"JARRY AND STREET ARTS", IN ALFRED JARRY AND THE ARTS, PROCEEDINGS OF THE LAVAL CONFERENCE, L'ÉTOILE-ABSINTHE, 2007, N° 115-116, P. 211-222.

This article was presented during the centenary conference of Jarry's death organized in Laval. The volume that came out of it was produced by the association. Hence the presentation below:
JARRY AND STREET ARTS
Henri Béhar
JANUARY 1902, Alfred Jarry, regular collaborator of La Revue
blanche, creates a "Gestes" column there. In this framework, his first
contribution formulates a rigorous program that he will strive to maintain until the disappearance of this publication. He defines, before the letter, a problematic of street arts. Stating that muscular expression is worth as much as that of the brain, he announces that he must give the same attention to a circus show as to the Comédie Française, to a society wedding as to a stallion's outburst in a stud farm, to an automobile race as to a religious procession. The title of the column, Patrick Besnier has pointed out, echoes the Gestes et opinions du Docteur Faustroll pataphysicien (which, I recall, will not appear until 1911) and the program sounds like an anti-intellectual manifesto.

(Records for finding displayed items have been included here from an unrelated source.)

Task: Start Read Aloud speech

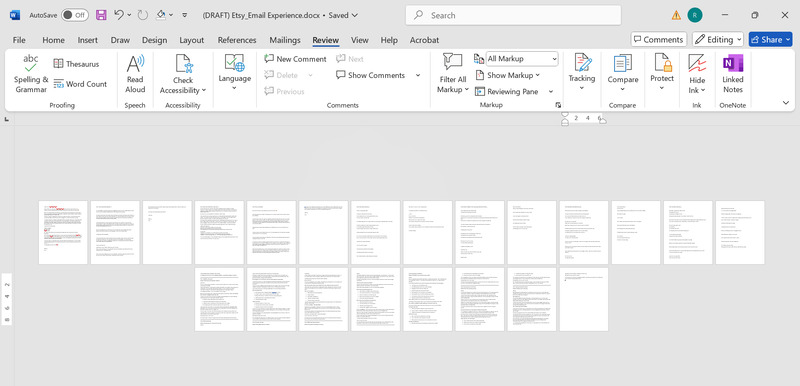Action: 135,74
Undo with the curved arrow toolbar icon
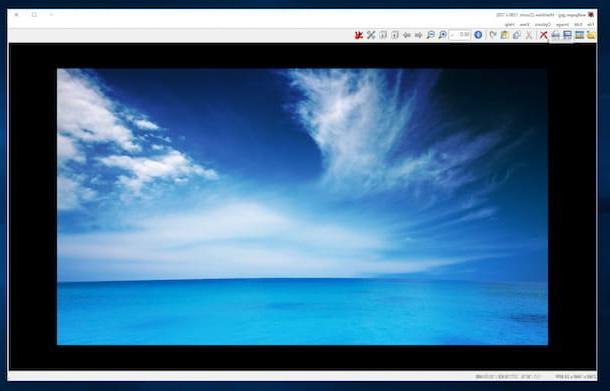610x391 pixels. (x=493, y=35)

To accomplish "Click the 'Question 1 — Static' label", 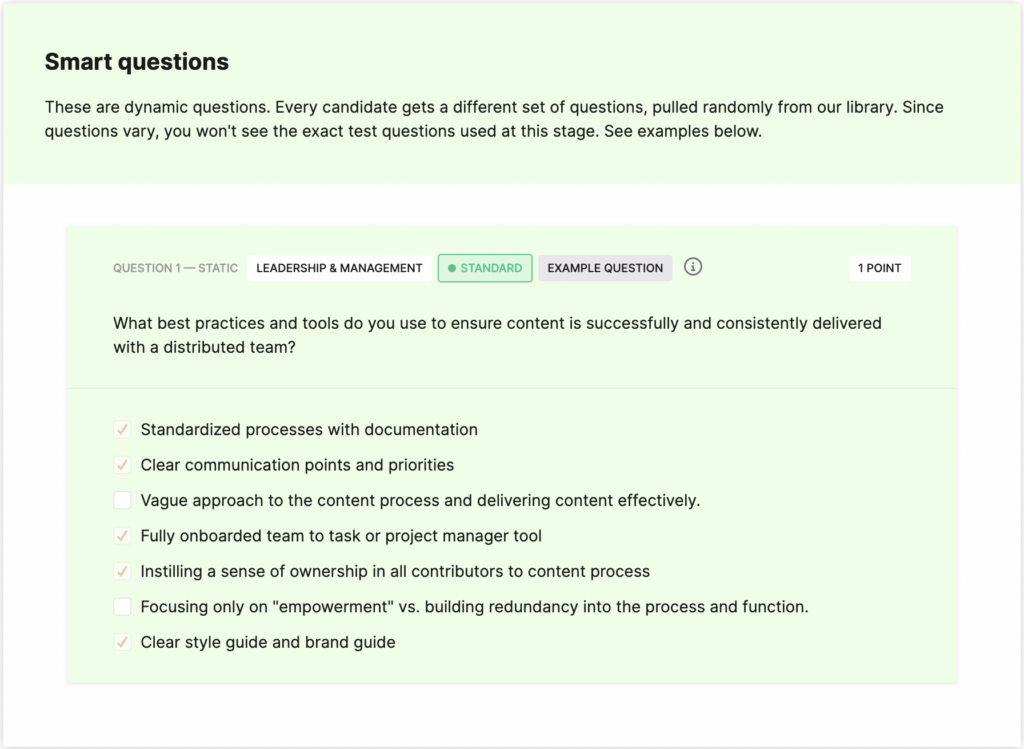I will pos(175,268).
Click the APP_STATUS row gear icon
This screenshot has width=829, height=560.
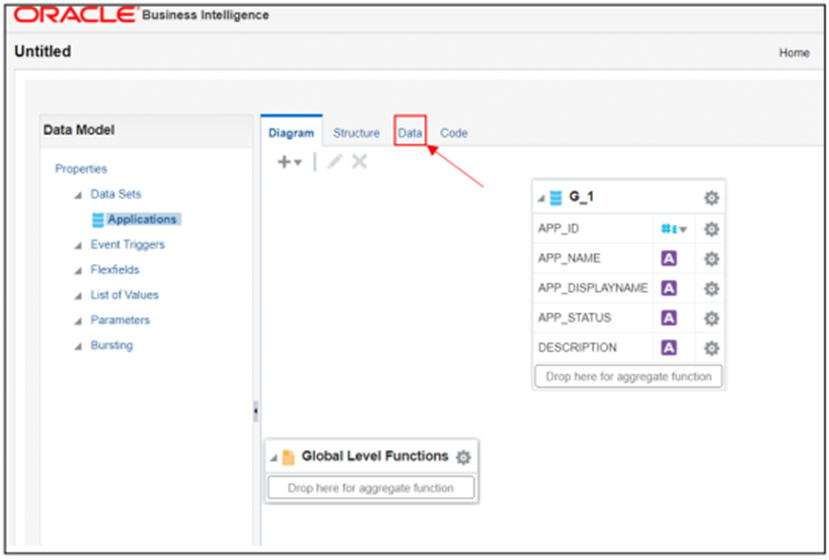pos(712,318)
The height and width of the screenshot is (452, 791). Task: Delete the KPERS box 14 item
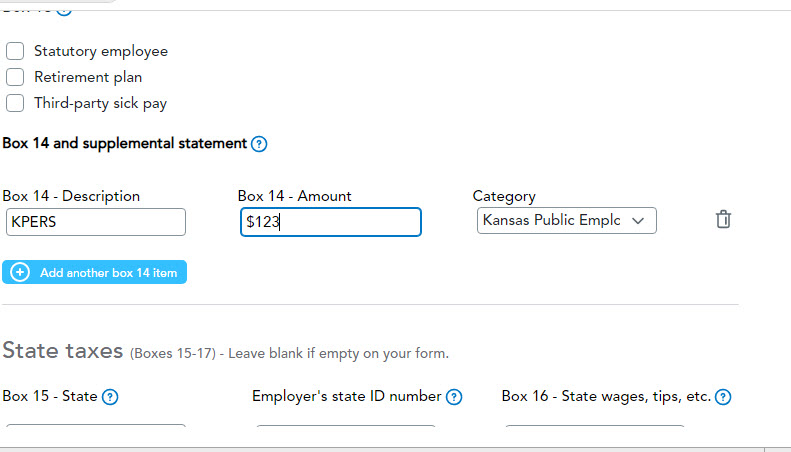click(x=724, y=220)
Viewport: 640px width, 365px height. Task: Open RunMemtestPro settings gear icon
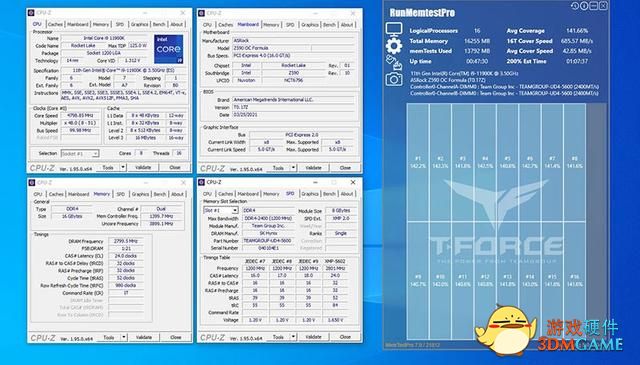(x=393, y=46)
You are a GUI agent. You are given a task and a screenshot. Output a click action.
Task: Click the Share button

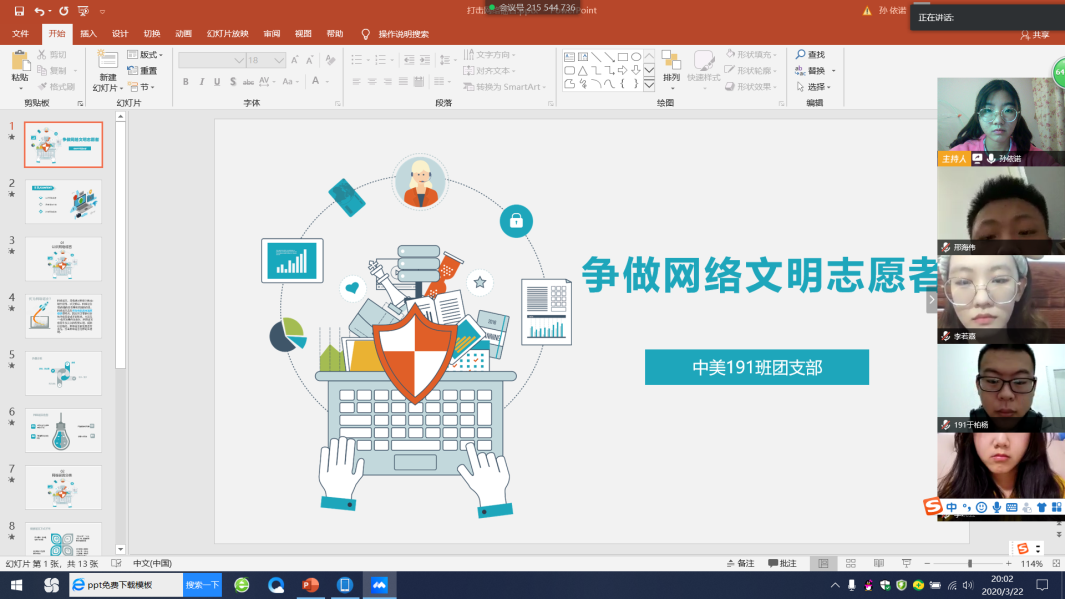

Deriving from circus games, his aesthetics encompasses various animated tableaux of nature and the street. From the articles devoted to the circus, mime, carnival, urban accidents as well as cycling races and the war waged by Parisian apaches, we will see that this perception of the world animates all his literature, from the poems of Saint-Brieuc des Choux to La Dragonne, fleshing out a perception of the world that he calls Pataphysics. […]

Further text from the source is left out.